* **What the task requires**:
Please write out the material below again, swapping "Uncheck" for "Deselect" and changing nothing else. Leave the pictures out of your answer.

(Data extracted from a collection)
◇ ◇ ◇ ◇
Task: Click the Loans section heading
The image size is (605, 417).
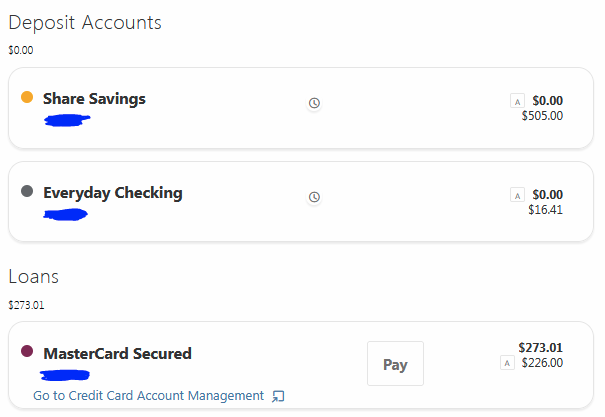Action: coord(34,276)
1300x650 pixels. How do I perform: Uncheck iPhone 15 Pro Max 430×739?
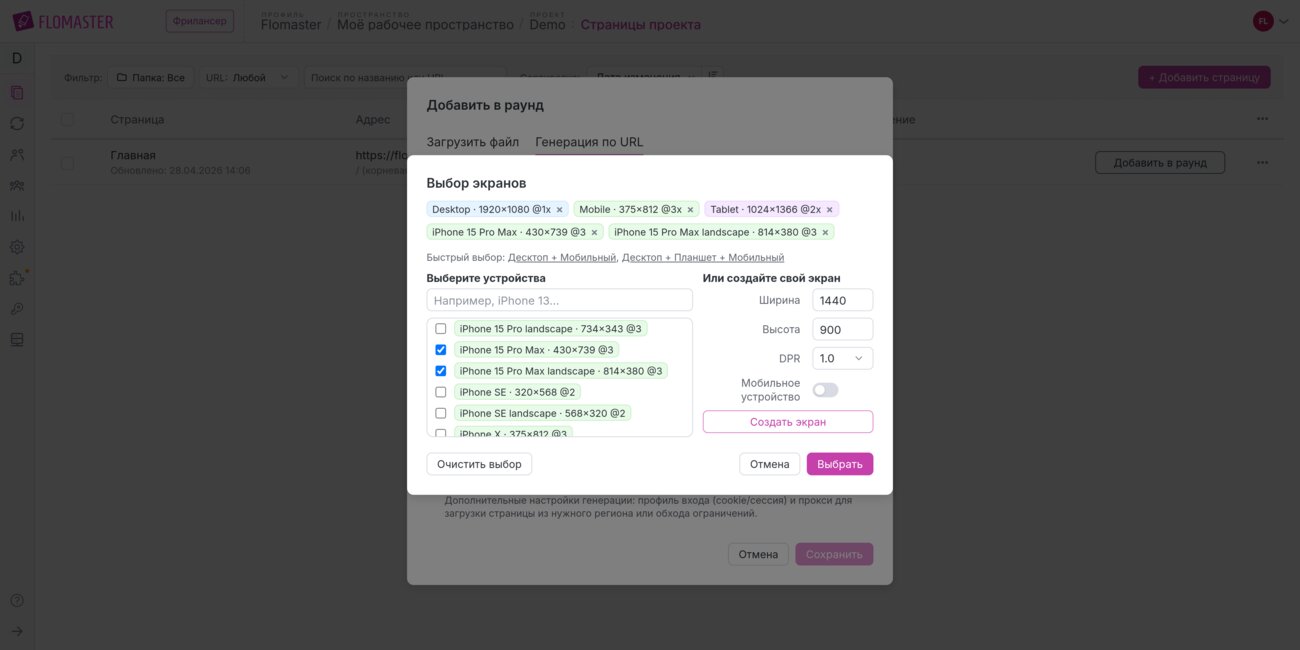click(x=440, y=350)
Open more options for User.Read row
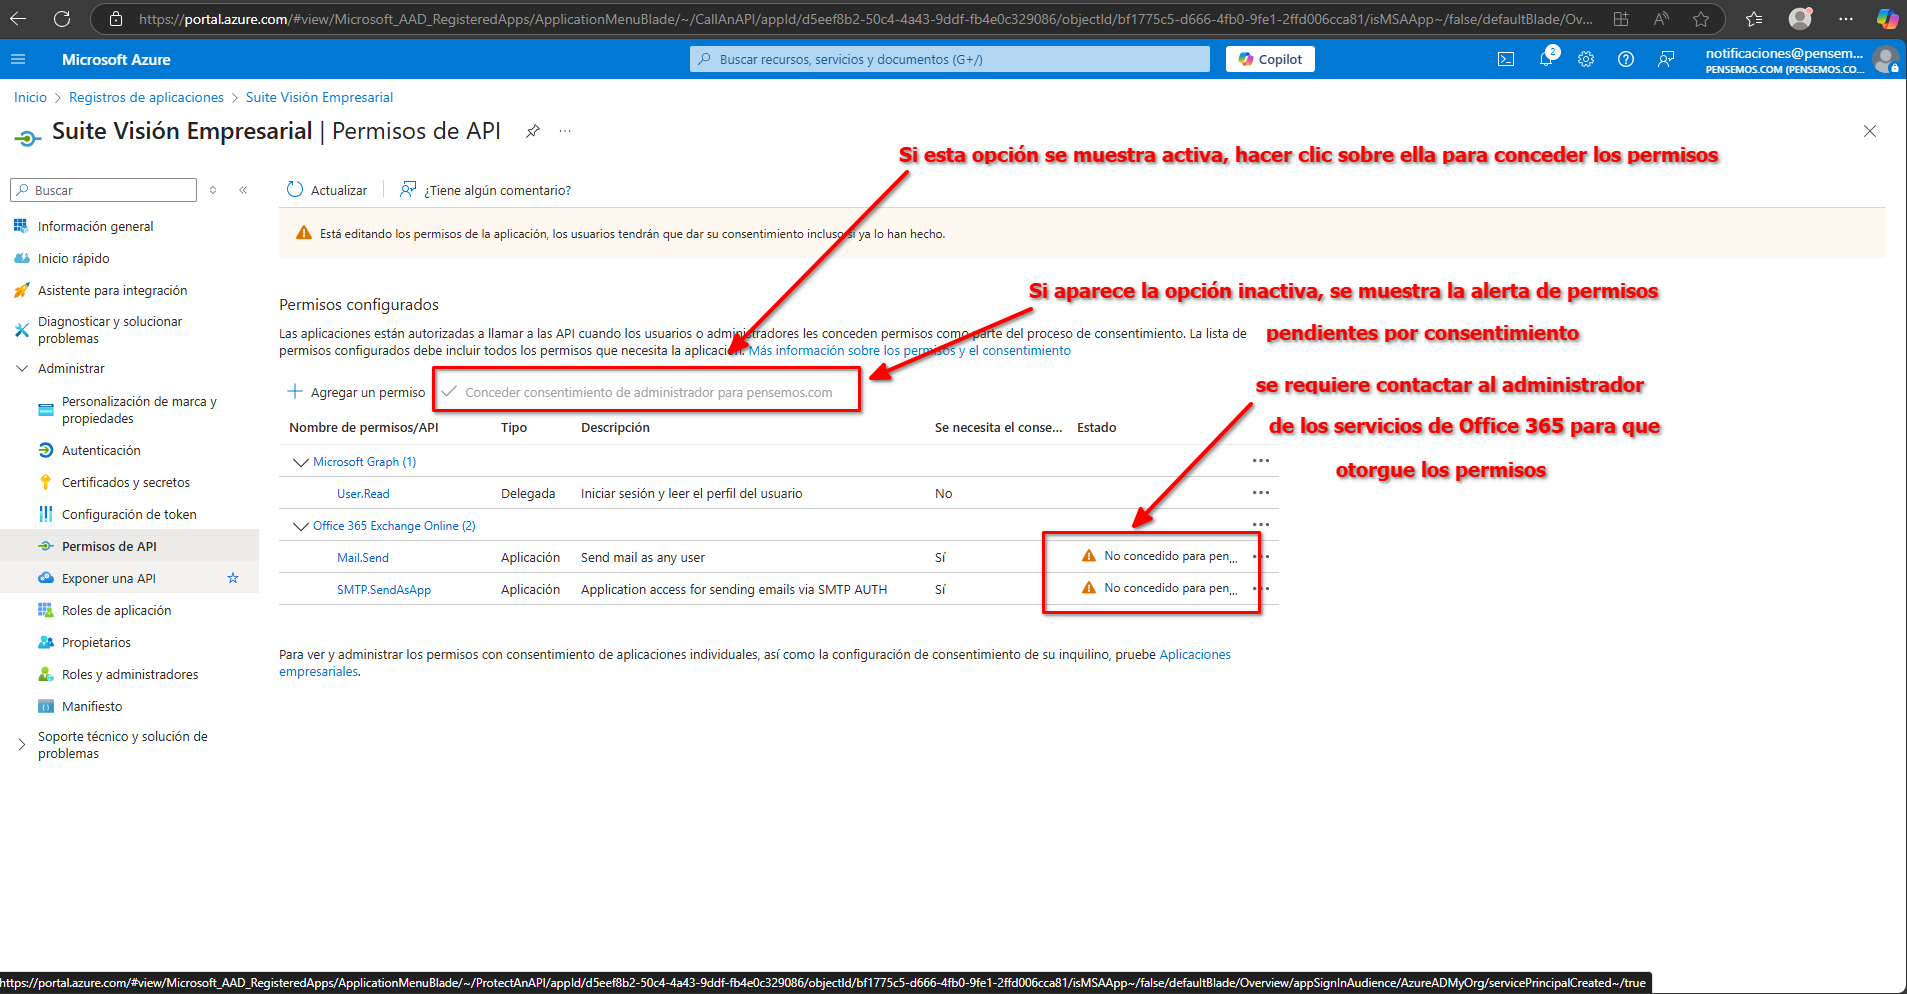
◇ ◇ ◇ ◇
* **The solution**:
Task: Click the Loans section heading
The image size is (605, 417).
Action: coord(34,276)
1300x650 pixels. How do I perform: Deselect iPhone 15 Pro Max 430×739?
click(x=440, y=350)
Open more options for User.Read row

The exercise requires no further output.